**MATERIAL PROVIDED:**
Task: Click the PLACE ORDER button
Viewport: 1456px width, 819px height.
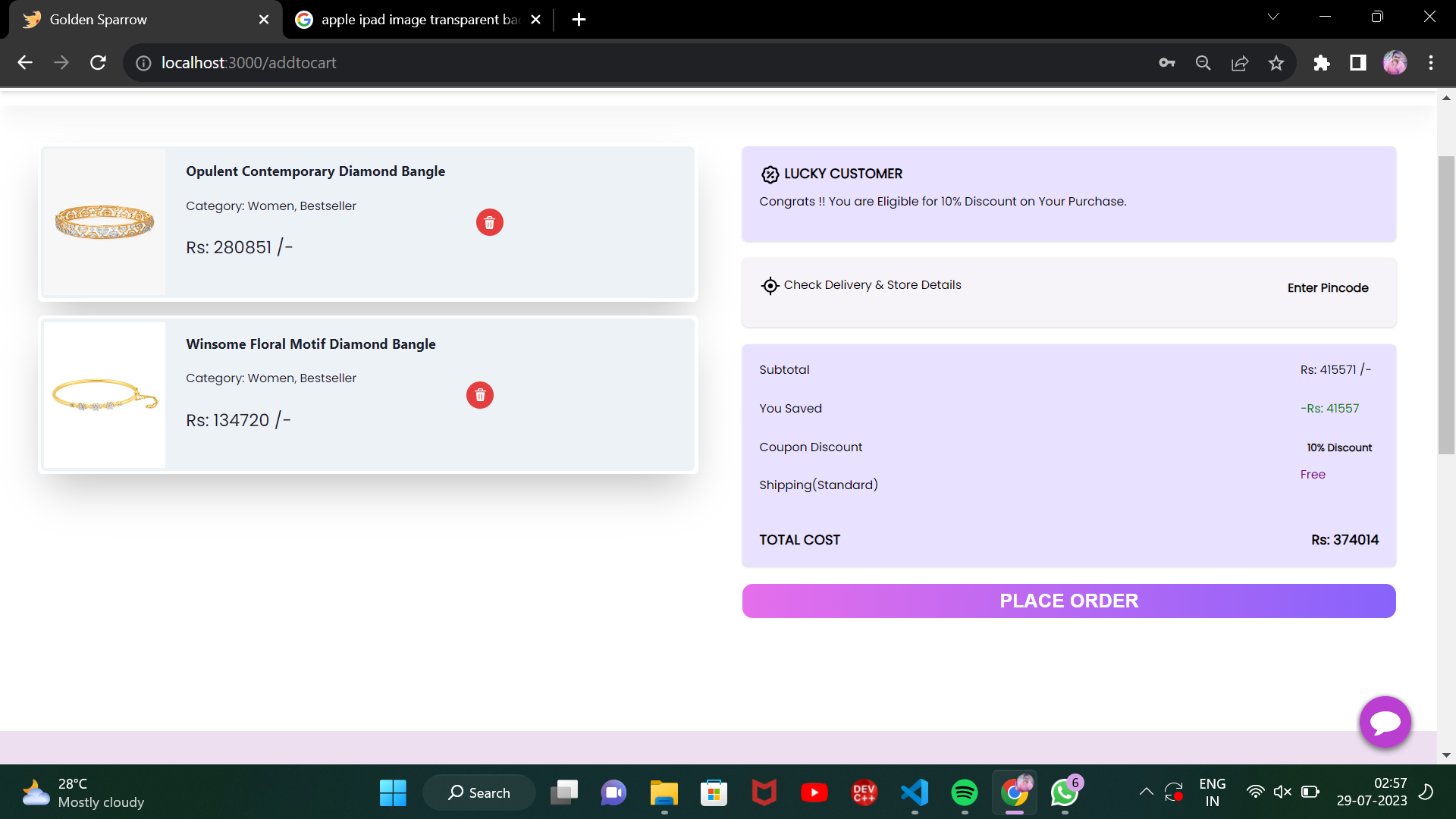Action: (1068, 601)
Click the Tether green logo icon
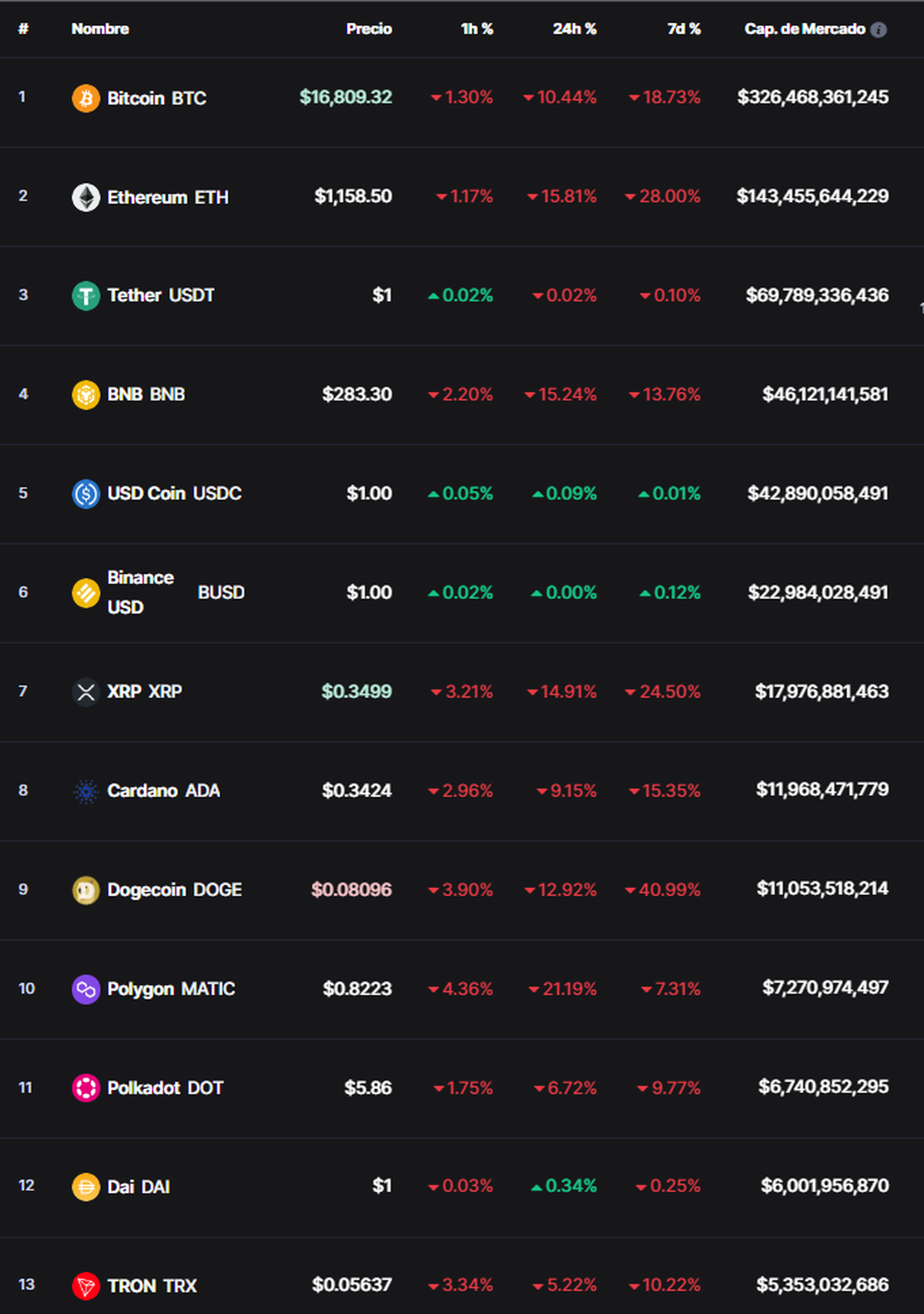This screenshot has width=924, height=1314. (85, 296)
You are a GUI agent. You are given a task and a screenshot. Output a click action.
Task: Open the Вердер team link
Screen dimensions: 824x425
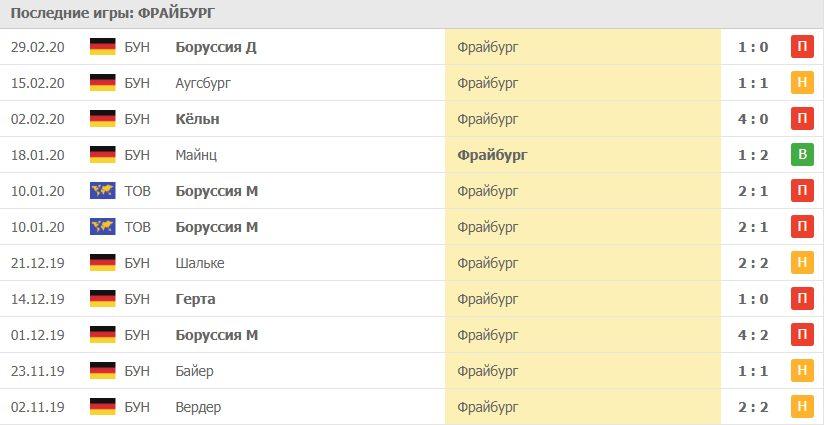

**WHAT IS REQUIRED:**
Rewrite all of the material above as a JSON list of strings, with one string for each line and no blank lines. Leave the pictures out.

**TASK SOLUTION:**
[
  "Task: Click the PLACE ORDER button",
  "Viewport: 1456px width, 819px height.",
  "Action: (1068, 601)",
  "Click the Tether green logo icon",
  "This screenshot has width=924, height=1314. (85, 296)",
  "You are a GUI agent. You are given a task and a screenshot. Output a click action.",
  "Task: Open the Вердер team link",
  "Screen dimensions: 824x425"
]